▶ _Records provided_:
»»

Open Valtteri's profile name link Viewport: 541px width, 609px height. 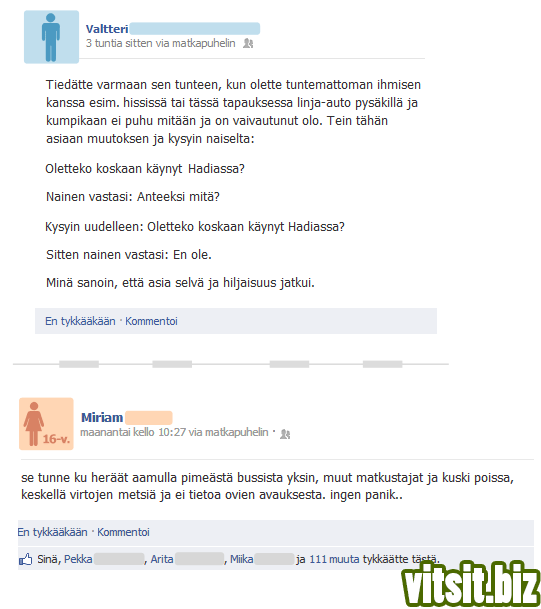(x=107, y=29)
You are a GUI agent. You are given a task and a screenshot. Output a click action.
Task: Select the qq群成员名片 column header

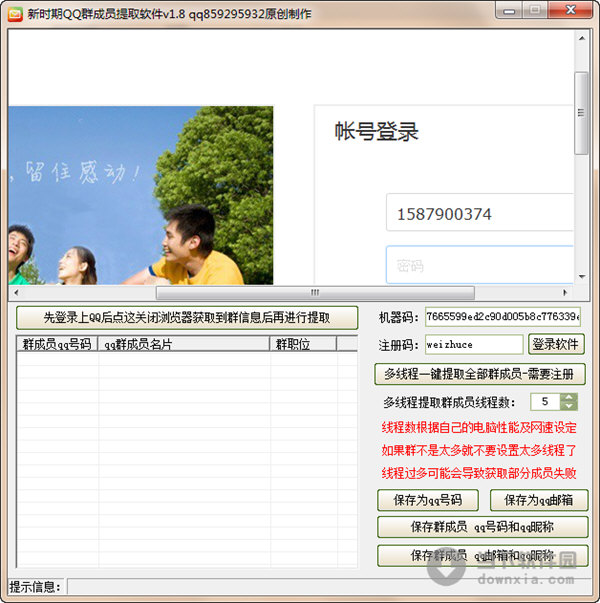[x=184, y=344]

««
»»

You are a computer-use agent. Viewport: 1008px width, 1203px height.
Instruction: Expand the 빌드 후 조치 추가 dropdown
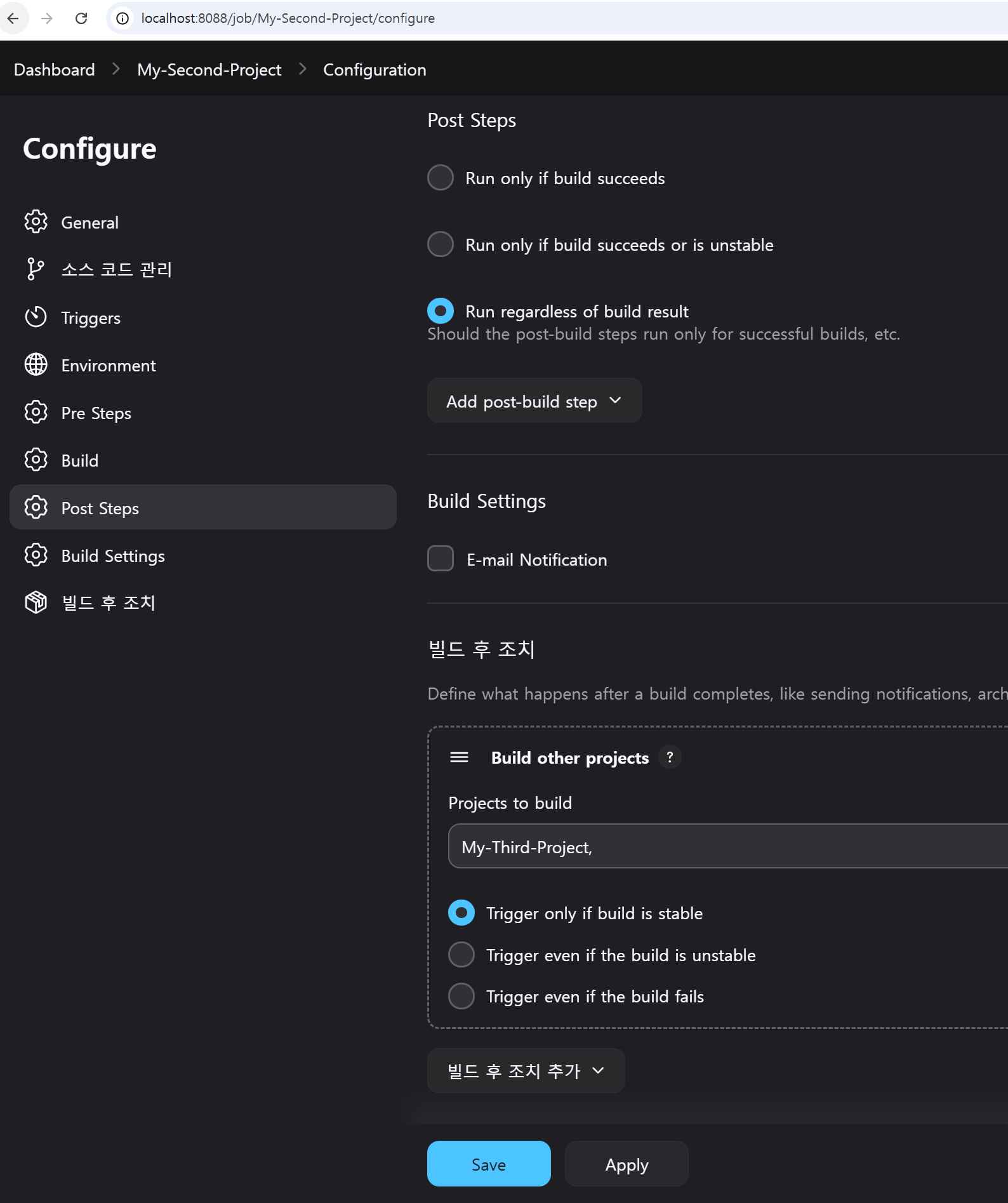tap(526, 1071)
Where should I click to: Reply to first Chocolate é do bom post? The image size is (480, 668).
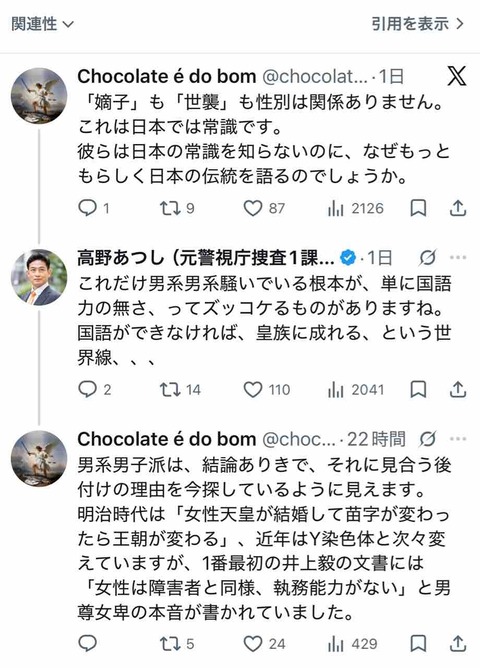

««

Once you have read the records above, say how many of their lines contain the word "click", giving only that figure.

▶ _Answer area_:
2